La ironía de la tradición

 

Fuera de lugar

 

Cataluña tiene fama de ser un país serio, un país en el que sus gentes suelen adoptar posas circunspectas, graves, las propias de personas atrafegades, apremiadas por obligaciones impostergables y por el trabajo. Es un tópico sempiterno que a los propios nativos les gusta cultivar. Tal vez porque tradicionalmente les ha dado un aire de modernidad en la España de la siesta y la indolencia, de los toros y el primitivismo, una imagen también estereotipada. Dice Javier Marías que cuando Eduardo Mendoza y él mismo fueron invitados a Apostrophes, el programa televisivo que dirigía Bernard Pivot, tuvieron la ocurrencia de acudir al plató con aspecto de españoles decimonónicos: con patillas de hacha y con una faca, arma dispuesta para ser ensartada en la mesa del estudio: ¿Con qué fin? El propósito era el de reforzar la España del tópico, confundir a nuestros vecinos con imágenes redundantes y previsibles sobre nuestra violencia salvaje. Hablamos de 1992, fecha de emisión del programa televisivo. Finalmente se comportaron: evitaron la sobreactuación histriónica presentándose como un catalán y un madrileño sensatos y modernos.

¿Podemos tomar a Eduardo Mendoza como guía o introductor de la Cataluña real en la España presente? Su literatura es exagerada y caricaturesca, con resabios expresamente anacrónicos: es un riesgo, pues, servirnos de una escritura extremadamente y deliberadamente arcaizante para hacernos una idea cabal de la sociedad de hoy. Sin embargo, en ocasiones, los disparates literarios más elaborados podemos verlos como documentos muy fieles del mundo material. En el Diccionario de autoridades de 1732, sin ir más lejos, la voz documento se defendía del siguiente modo «doctrina o enseñanza con que se procura instruir a alguno en cualquiera materia, y principalmente se toma por el aviso u consejo que se le da, para que no incurra en algún yerro o defecto». La literatura podría tomarse, sí, como doctrina y enseñanza con que el autor procura instruirnos para que no incurramos en algunos yerros o defectos. Eduardo Mendoza es un letraherido. Tanto en el sentido del que tiene mucha afición a la literatura, como en el que de quien usa la literatura para dolerse. Pero Mendoza se duele satirizando. 
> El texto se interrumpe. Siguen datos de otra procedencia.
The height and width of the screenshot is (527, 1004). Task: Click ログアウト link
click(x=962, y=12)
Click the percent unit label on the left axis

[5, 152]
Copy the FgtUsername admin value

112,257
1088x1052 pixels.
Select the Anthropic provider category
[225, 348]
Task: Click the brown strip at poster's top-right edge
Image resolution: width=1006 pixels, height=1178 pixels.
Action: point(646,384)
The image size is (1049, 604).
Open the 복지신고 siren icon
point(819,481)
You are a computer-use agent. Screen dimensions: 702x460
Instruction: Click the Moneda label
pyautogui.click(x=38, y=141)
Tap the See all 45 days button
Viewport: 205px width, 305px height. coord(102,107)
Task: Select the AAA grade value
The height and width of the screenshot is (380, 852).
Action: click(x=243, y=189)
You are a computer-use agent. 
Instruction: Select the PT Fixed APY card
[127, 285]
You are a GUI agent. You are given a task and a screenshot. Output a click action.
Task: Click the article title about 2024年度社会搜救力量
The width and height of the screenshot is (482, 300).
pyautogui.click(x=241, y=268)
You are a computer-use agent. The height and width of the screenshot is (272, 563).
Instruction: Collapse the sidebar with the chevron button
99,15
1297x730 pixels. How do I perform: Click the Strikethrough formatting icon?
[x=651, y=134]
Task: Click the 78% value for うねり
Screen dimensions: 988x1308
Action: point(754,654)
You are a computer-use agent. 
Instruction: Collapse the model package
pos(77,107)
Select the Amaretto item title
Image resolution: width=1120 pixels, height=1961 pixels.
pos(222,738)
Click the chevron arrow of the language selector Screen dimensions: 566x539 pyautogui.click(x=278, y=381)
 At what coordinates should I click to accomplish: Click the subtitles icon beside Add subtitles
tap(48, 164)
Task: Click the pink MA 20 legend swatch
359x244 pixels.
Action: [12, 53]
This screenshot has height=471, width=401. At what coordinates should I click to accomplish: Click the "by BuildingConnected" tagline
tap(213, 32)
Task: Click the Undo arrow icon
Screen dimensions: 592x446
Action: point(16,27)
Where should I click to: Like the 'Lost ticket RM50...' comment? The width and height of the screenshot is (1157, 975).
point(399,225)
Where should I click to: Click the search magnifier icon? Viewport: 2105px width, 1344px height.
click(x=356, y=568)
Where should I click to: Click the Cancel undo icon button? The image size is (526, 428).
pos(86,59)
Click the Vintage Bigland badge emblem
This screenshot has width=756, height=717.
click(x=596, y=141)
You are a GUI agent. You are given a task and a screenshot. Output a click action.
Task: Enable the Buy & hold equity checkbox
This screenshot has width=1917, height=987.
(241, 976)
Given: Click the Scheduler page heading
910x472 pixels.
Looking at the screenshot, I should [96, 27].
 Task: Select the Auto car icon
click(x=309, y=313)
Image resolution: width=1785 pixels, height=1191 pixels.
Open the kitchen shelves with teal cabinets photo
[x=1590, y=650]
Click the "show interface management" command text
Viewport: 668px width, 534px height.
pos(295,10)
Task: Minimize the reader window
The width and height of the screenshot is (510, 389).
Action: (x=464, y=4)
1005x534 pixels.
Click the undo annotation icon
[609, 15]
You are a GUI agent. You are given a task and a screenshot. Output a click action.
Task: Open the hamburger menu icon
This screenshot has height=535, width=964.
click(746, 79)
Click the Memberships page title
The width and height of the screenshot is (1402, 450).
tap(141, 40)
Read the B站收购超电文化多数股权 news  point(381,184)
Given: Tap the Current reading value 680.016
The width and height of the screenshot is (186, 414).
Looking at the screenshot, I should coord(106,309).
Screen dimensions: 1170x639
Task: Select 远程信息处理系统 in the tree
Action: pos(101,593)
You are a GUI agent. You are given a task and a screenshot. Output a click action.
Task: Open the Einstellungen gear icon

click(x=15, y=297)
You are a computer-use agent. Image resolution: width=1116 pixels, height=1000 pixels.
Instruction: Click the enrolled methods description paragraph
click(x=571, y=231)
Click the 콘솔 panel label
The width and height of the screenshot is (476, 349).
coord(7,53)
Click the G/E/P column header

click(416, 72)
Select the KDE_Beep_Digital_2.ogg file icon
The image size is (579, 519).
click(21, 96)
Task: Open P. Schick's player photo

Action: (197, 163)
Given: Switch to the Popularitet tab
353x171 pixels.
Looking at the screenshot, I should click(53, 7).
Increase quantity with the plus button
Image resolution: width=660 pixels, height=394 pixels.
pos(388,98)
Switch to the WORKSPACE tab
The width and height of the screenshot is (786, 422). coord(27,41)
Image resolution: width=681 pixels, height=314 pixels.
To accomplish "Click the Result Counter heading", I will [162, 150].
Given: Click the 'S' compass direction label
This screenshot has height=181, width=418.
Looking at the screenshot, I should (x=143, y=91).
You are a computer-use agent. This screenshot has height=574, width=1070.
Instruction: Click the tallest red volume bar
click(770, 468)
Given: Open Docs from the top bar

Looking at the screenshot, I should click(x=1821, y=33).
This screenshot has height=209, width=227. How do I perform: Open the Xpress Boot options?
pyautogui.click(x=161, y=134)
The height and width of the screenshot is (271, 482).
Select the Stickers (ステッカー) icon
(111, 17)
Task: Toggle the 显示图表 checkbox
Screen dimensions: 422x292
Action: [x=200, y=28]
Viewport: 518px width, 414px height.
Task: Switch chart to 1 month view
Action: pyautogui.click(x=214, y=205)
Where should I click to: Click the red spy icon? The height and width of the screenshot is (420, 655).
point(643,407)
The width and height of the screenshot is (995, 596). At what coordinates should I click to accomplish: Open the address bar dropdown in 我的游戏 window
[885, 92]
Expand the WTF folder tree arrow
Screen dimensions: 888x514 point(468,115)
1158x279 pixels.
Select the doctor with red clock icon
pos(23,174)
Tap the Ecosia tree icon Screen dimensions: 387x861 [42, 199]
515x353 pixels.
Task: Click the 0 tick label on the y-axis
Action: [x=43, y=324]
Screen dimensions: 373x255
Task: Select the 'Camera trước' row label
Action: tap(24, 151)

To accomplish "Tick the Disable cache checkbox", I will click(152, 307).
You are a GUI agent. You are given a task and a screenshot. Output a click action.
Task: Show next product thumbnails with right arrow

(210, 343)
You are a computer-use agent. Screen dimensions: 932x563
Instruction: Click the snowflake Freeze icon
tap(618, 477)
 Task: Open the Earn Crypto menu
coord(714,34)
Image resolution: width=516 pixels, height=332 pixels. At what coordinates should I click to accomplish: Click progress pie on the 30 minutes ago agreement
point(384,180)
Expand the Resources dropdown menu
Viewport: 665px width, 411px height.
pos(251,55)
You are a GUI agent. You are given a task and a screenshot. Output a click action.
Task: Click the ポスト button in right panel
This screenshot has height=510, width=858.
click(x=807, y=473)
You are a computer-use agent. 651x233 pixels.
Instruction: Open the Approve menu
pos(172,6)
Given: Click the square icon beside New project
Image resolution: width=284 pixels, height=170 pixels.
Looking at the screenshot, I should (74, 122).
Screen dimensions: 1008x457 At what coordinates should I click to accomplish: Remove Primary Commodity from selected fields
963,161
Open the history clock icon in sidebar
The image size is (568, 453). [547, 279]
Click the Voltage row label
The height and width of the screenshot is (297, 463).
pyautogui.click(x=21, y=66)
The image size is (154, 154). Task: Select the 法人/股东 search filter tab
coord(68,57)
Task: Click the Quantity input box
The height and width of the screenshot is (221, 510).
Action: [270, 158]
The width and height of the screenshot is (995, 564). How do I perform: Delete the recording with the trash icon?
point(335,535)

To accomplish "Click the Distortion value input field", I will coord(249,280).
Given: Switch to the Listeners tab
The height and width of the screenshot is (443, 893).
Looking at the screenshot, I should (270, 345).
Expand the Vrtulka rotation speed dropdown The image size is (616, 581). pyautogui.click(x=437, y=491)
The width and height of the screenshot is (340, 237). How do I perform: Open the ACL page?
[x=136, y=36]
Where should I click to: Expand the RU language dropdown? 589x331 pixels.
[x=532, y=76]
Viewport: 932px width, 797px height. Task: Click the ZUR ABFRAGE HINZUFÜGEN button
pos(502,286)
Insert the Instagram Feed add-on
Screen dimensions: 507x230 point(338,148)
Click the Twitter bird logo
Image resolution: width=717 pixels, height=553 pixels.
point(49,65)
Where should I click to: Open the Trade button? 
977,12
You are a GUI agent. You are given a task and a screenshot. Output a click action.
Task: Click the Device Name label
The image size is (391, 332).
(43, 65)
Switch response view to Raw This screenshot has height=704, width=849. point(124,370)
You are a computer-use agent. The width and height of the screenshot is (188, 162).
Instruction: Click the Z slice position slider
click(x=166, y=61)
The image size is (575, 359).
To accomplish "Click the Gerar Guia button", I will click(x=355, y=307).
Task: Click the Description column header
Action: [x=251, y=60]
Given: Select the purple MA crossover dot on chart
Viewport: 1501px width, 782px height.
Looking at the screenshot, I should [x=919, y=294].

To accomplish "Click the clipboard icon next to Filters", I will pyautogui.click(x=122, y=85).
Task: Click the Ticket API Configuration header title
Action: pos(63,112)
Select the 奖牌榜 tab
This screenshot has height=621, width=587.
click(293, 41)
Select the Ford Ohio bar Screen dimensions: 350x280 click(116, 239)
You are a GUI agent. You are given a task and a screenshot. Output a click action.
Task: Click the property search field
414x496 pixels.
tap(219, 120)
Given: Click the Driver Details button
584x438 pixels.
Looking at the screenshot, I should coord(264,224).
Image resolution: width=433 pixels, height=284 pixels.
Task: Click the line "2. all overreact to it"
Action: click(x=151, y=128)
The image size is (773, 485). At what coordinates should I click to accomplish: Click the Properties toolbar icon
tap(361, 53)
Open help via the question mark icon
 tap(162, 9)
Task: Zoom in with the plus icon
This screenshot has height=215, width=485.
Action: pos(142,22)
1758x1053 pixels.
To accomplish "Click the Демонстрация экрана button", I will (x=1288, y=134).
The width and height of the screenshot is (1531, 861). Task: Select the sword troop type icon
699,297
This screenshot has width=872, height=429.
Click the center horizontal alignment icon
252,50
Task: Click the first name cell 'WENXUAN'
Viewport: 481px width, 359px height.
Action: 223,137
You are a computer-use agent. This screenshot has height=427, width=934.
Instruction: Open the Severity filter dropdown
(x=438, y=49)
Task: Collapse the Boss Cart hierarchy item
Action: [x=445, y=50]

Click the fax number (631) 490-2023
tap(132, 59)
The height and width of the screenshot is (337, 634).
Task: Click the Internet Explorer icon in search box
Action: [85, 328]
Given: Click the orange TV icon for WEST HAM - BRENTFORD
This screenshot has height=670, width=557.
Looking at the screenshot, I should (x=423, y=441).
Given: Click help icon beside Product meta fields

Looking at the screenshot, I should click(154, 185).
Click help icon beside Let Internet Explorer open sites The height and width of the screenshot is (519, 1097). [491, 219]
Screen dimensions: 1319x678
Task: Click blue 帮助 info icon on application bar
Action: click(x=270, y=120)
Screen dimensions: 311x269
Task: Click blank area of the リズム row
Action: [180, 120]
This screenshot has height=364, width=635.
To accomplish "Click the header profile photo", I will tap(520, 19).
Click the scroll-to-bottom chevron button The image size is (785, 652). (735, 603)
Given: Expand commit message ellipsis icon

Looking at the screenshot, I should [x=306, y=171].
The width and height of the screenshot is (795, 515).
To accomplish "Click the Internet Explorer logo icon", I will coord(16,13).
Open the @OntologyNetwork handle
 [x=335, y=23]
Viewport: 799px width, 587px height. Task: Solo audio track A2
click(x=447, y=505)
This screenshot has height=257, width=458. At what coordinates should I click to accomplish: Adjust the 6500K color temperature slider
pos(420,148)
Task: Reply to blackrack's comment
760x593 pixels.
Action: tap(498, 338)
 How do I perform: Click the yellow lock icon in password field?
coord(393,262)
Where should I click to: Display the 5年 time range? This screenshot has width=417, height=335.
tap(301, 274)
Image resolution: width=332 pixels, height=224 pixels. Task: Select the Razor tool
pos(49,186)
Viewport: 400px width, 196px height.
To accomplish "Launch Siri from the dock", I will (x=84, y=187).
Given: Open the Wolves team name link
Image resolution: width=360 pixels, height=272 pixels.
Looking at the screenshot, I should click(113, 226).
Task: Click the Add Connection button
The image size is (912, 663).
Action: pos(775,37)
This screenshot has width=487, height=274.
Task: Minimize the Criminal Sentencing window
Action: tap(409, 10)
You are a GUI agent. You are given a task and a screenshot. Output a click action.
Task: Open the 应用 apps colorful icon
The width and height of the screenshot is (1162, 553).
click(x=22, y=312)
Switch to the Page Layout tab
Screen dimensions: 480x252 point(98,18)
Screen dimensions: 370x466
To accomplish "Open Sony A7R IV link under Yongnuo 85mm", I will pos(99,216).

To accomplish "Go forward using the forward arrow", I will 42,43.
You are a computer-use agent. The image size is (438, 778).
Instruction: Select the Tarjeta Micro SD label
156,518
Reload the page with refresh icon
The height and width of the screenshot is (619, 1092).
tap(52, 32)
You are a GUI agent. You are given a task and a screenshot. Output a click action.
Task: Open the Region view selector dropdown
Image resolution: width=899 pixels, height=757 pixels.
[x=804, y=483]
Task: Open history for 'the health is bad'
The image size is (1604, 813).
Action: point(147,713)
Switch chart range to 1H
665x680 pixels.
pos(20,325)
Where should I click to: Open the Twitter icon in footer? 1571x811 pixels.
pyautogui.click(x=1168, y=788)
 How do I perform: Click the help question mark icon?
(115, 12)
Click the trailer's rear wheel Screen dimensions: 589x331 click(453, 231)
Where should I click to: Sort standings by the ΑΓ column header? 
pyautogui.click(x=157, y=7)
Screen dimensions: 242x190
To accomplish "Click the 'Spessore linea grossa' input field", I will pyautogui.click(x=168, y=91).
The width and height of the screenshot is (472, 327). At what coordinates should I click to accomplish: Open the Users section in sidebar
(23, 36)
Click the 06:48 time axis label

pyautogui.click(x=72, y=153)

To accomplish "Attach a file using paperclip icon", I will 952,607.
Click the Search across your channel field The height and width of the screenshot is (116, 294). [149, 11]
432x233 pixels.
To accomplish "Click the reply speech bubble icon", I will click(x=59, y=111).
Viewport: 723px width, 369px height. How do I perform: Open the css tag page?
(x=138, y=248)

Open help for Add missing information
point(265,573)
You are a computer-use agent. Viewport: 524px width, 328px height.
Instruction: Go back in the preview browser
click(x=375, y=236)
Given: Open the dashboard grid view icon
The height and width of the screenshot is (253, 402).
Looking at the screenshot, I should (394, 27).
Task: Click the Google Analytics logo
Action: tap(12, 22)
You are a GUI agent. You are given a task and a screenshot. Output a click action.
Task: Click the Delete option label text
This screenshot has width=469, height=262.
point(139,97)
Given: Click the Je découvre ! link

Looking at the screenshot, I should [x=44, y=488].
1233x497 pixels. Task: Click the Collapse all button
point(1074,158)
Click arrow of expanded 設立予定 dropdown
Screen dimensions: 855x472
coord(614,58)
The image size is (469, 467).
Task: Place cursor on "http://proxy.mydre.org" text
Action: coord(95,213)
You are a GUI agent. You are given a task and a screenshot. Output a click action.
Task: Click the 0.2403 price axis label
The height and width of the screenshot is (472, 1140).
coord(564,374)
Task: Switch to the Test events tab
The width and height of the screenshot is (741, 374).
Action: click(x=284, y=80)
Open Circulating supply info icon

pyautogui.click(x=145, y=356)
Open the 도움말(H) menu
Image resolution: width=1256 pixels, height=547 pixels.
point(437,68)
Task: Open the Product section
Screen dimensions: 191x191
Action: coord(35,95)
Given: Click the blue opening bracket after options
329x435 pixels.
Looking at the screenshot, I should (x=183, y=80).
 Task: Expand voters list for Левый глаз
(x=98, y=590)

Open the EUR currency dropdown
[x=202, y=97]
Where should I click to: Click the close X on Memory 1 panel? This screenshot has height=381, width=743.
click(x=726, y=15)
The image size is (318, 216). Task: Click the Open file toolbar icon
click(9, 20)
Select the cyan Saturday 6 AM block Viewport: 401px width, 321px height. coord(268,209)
Eso lo ha sabido ver muy bien Llàtzer Moix en el libro que le dedica. Se titula Mundo Mendoza (2006). Su autor es el redactor jefe de Cultura de La Vanguardia y, por lo que parece, se ha especializado en escritores excéntricos. Hay que estar atento: si vemos en los expositores de novedades un volumen de Moix, no hay que perdérselo. Es garantía de una exquisita elaboración: por su prosa ajustada, precisa, y por el cariño con el que aborda su objeto. Trate de lo que trate, Moix siempre confirma lo que es, un riguroso periodista cultural que sabe de qué modo hay que presentar las cosas sin impostarlas: con cuidado, con algo de guasa y con erudición contenida. Hace un tiempo, por ejemplo, leí su Wilt soy yo. Conversaciones con Tom Sharpe (2002). No era fácil convencer a los lectores, sobre todo para quienes habían sido seguidores fieles de Sharpe, cuyo humor está algo decaído. Pues bien, Moix conseguía persuadir reanimando al autor de Wilt, vitaminizándolo con preguntas inteligentes, con acotaciones exactas, expresadas con todo el respeto. Años después, al leer Mundo Mendoza, volvemos a disfrutar. La Cataluña de Eduardo Mendoza que compendia Moix parece más auténtica que la que nos transmiten los medios de comunicación: en un mundo plural, menos homogéneo y menos envarado de lo que los políticos locales nos presentan.